I was at the meeting reported by the BBC thus:

"If someone had said just five years ago that black, white, young and old, straight and gay, liberal and anarchist would all be standing together giving a standing ovation to a police commander in Brixton, people might have said they had smoked one spliff too many. But there they were - the kind of cross-community gathering local politicians would give their right arm for..." 
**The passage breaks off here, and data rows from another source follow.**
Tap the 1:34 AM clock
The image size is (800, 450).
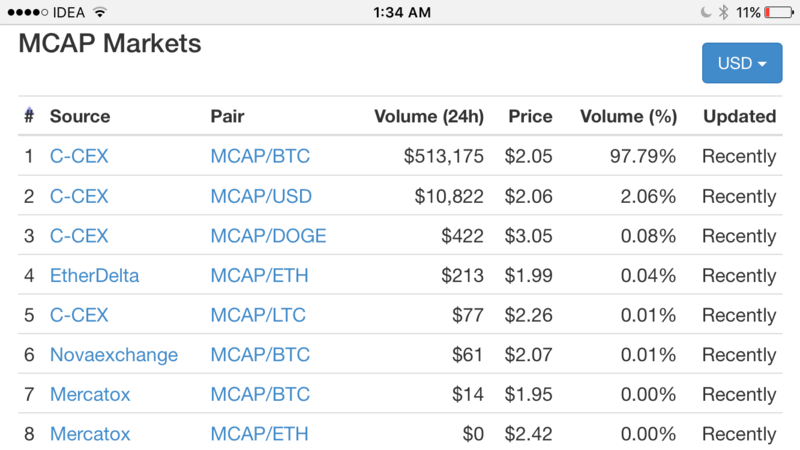(x=401, y=13)
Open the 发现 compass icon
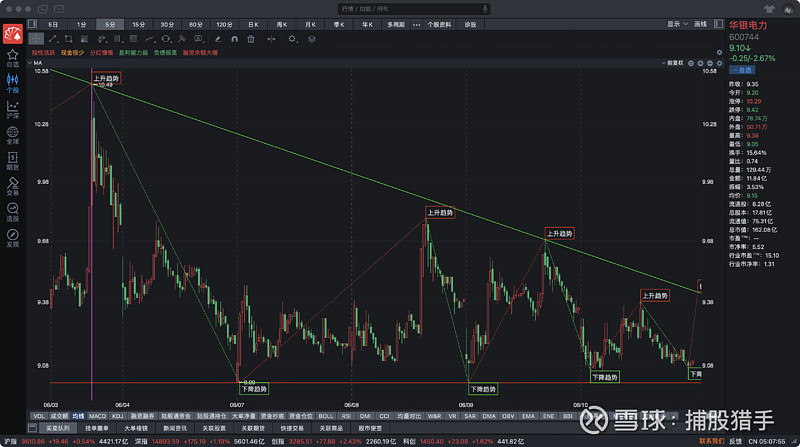800x447 pixels. (12, 238)
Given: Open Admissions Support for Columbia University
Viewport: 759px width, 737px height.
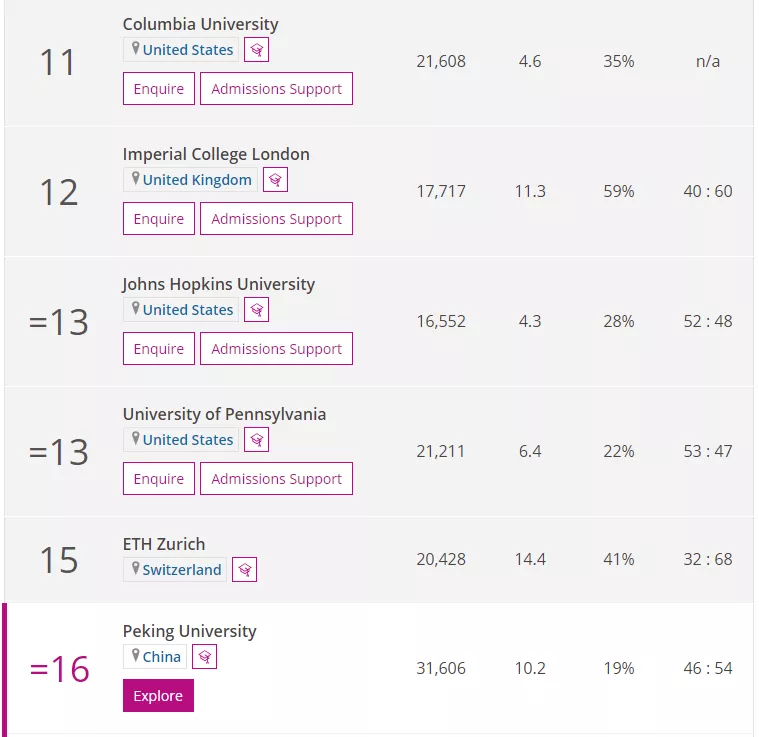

... and I also collected signatures for the petition in support of Paddick. As the BBC reported there was cross-community support.

Friz - I resent the implication that Paddick supporters are "lemmings". I am quite capable of thinking intelligently for myself and do. My support for Paddick was not unconditional, it was based on a rational assessment of him and his ideas.

I notice that my posts earlier in this thread aren't countered, perhaps that's because I'm talking sense.


----------



## editor (Dec 7, 2002)

*Anarchists support Brian Paddick?*



> _Originally posted by elia canetti _
> *Talking about representation, when was it decided and by
> whom [Mike Slocombe?] that anarchists support Brian Paddick.*


Exactly where are you getting this bullshit from?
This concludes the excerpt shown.